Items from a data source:
..........
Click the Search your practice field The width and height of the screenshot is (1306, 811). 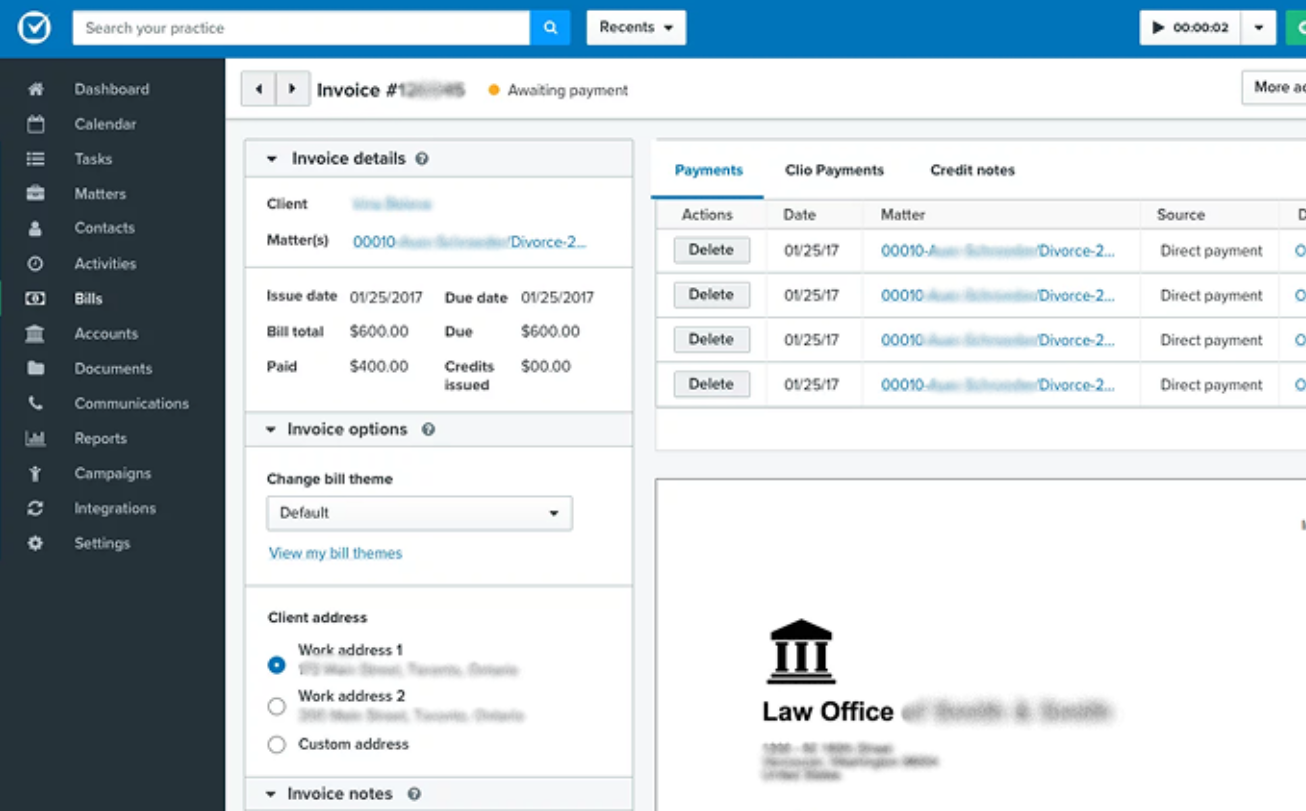pyautogui.click(x=300, y=28)
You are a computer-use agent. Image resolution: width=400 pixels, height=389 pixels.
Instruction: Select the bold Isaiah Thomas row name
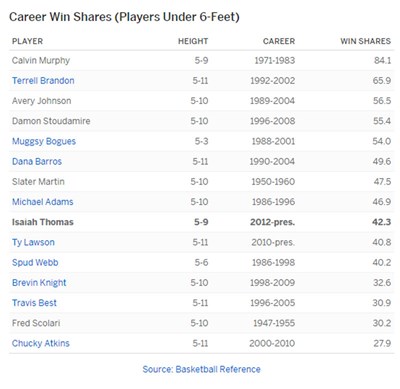click(43, 222)
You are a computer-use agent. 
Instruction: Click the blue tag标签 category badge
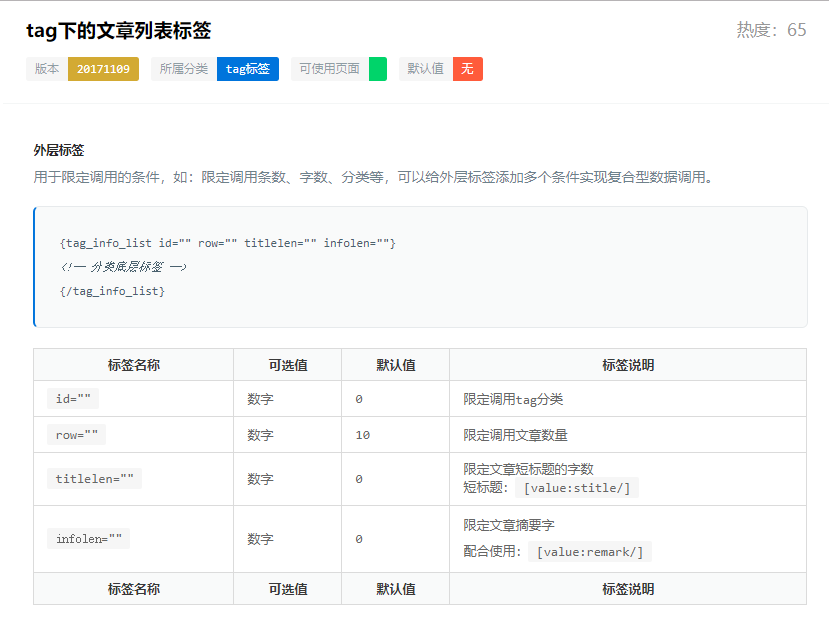tap(247, 69)
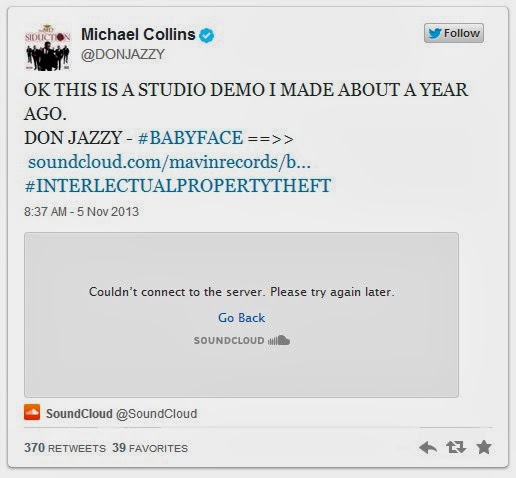The width and height of the screenshot is (516, 478).
Task: Open the @SoundCloud account handle
Action: click(156, 414)
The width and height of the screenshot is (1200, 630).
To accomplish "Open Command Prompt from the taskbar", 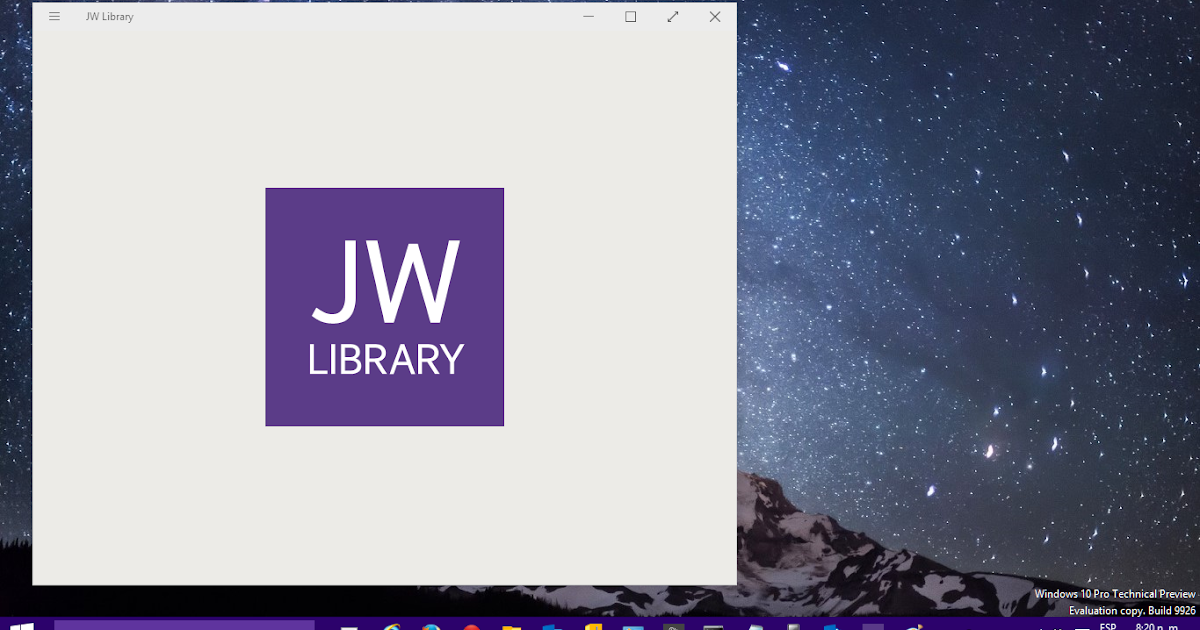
..........
▶ Work to complete
Each line from the one containing "The width and height of the screenshot is (1200, 630)." through the final line of the data must be reproduced exactly, both ends included, with no pictures in the copy.

▶ Task result
The width and height of the screenshot is (1200, 630).
To accomplish "Open Command Prompt from the taskbar", 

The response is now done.